Дознавателя это удовлетворило.
– В камеру его! – рычал он. – В одиночку, и смирительную рубашку надеть, и ремнями пристегнуть! На части разделаю, сволочь! – и пока якобы безжизненного Олега тащили наружу, кинулся к поверженному коллеге.
«По крайней мере, – подумал Белый Лоб, глядя, как одна рожа пытается привести в чувство другую, – у гэбистов существует боевое товарищество. Это же хорошо?»
II
Полковник КГБ, первый заместитель начальника Пятого управления Леонид Алексеевич Рашин сидел в своем кабинете на Лубянке и сосредоточенно изучал дело, как он уже про себя решил, «сумасшедшего мальчишки». Полковник очень любил чай, получал его прямиком от индийских товарищей, секретарь заваривал чуть ли не чифир, но четыре куска сахару «рафинад» плюс две дольки лимона смягчали крепость и делали вкус поистине волшебным. Листая страницы, он периодически делал маленький глоток, но даже такой прекрасный напиток не полез в горло, когда он дошел до стенограммы допроса. То, что устно пять минут назад доложил майор Кердыев, казалось интересным, чудным и необычным – но лишь тем, что двенадцатилетний потенциальный убийца прямо в кабинете завалил бронзового призера прошлогоднего объединенного чемпионата по рукопашному бою войск КГБ и МВД капитана Степанцова. Но, оказывается, он еще и такого тут наговорил…
Леонид Алексеевич покачал головой и закрыл папку. После минутной паузы он отхлебнул уже остывший чай, поморщился и сказал стоявшему навытяжку подчиненному:
– Знаешь, Артур Алиевич, по-моему, ты все же преувеличиваешь. Какой агент, какой антисоветизм, ты о чем? Просто на почве слишком большого объема прочитанной литературы у мальчика окончательно поехала крыша – вот он и ударился во все тяжкие. Надо отдавать его ментам, и пусть они его прессуют за ленинградское хулиганство.
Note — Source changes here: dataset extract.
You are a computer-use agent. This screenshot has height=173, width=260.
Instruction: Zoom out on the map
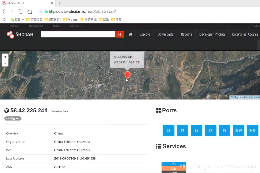(5, 63)
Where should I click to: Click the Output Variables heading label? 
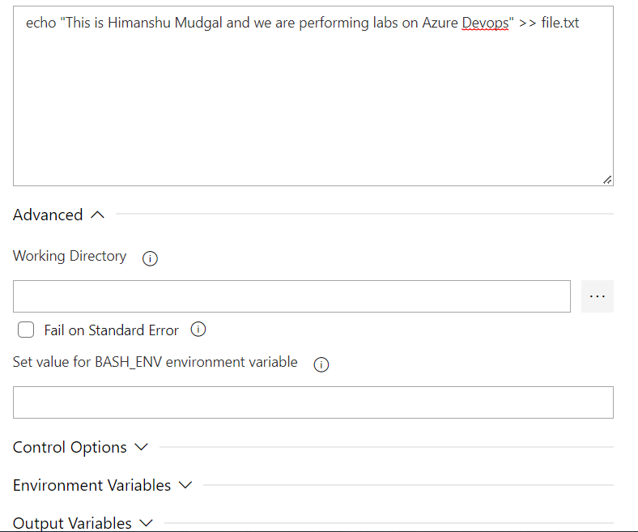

– А как же Степанцов? – дознаватель стоял красный от злости, пусть и прежде всего сердился на самого себя.
– Что Степанцов?
– За увечья, нанесенные Ваське, он не должен ответить?
– Да ты рехнулся! – полковник откинулся на спинку кресла. – Об этой истории ни один клоп знать не должен! Комар, муха-дрозофила! А не то, чтобы выносить это на общий суд. Мы же станем посмешищем для всех управлений, про нас анекдоты сочинять начнут! Шестиклассник во время допроса избил до полусмерти мастера рукопашного боя! Очнись! В колонии для несовершеннолетних у нас с какого возраста отправляют?
– С четырнадцати.
– Тогда в психушку его. Полная изоляция от общества. Иначе же он на свободе так в конце концов и убьет кого-нибудь.